Frequent communication with mentor
Frequent communication with your mentor is a must. The student should make sure the mentor has a good idea of:
- what you're currently working on
- how far you've gotten
- how you're implementing it
- what you plan on working on next
- what issues have come up
- what you did to get around them
- what's blocking you if you're stuck
The mentor is one of the most valuable resources for GSoC projects. The mentor is generally already a solid contributor with a long track record of involvement with the project. The mentor likely has worked on the project for long enough to know the history of decisions, how things are architected, the other people involved, the process for doing things, and all other cultural lore that will help the student be most successful.
Before the GSoC project has started, the mentor and student should iron out answers to the following questions:
- What is the communication schedule? Daily? Every two days? Mondays, Wednesdays, Fridays?
- What is the best medium to use for regular, scheduled communication? IRC? Mailing list e-mails? Instant messenger? VOIP? Telephone call? Face-to-face?
- What is the best medium to use for non-scheduled communication? IRC? Mailing list e-mails?
- keep your mentor up to date as much as possible
- This forces you to be more organized and it gives your mentor a chance to help you out if you're having trouble.

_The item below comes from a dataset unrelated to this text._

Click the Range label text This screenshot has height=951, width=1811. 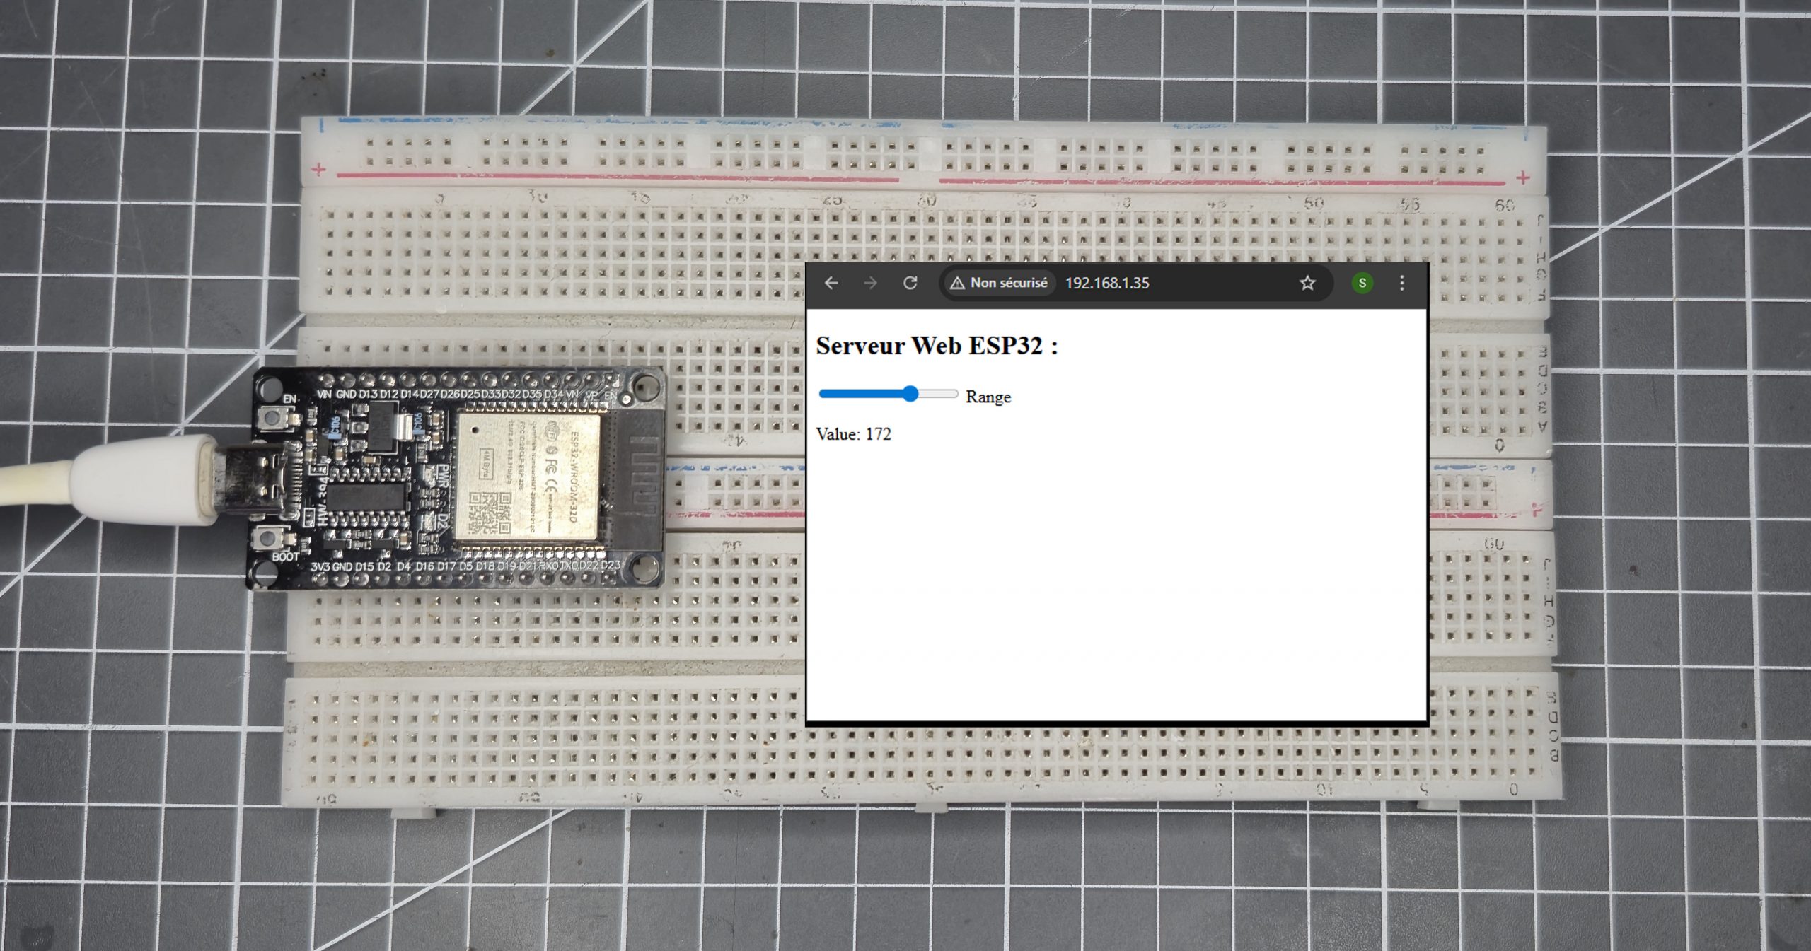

- let your mentor know what your schedule is
- Are you going on vacation, moving, writing papers for class? If your mentor doesn't know where you'll be or to expect a lag in your productivity, your mentor can't help you course correct or plan accordingly.
- going for more than a week without communicating with your mentor
- The project timeline doesn't allow for unplanned gaps in communication. Students should talk to their mentor at least once a week to update them on their status whether the mentor asks for it or not.
Communication with project
Students should not discuss development in private. This includes refraining from private IRC discussions as well as private e-mails even with your mentor unless the discussion involves personal information. Other developers need to be aware of the progress, discussions, and decisions being made even if they're not a part of that process. It also affords other developers the opportunity to get involved if they have an interest. Don't be shy, speak up publicly.
- Students should be available via IRC while they are working. This allows for interactive discussions with other developers and other students as well as increased visibility.
- Mailing list
- Many of the mentors may not be available on IRC due to differences in time zones or familiarity with IRC as a communication medium. Students should get to know their mentor and if mailing list discussions are preferred, the students should also be interactive and visible on the developer mailing list.
Student can call upon any mentor or other developer, they don't have to limit their interactions to just their mentor. They shouldn't limit their interactions to just one mentor. Students having difficulties communicating with any mentor should contact the GSoC administrator for the project.
If you're stuck, ask for help on IRC and/or on the mailing list. If you are still stuck, read the source code. If you're still stuck, ask for help again. Better questions frequently yield better answers.
It's a good idea for the student to maintain design documents during the course of the GSoC project. These design documents should cover:
- the project plan, with additional detail to flesh out the original program application
- deviations from the project plan and how and why the original design plan changed
- any issues that could not be worked out or overcome
- possible future directions
- any resources used or relevant specifications
The student and mentor should work out what design document(s) should be maintained during the course of the GSoC. The design documents should be added to the wiki.
-- Thanks --
Thank you to each student for doing your best to follow through with these expectations. Students should consult with any mentor if there are any questions or concerns regarding these expectations.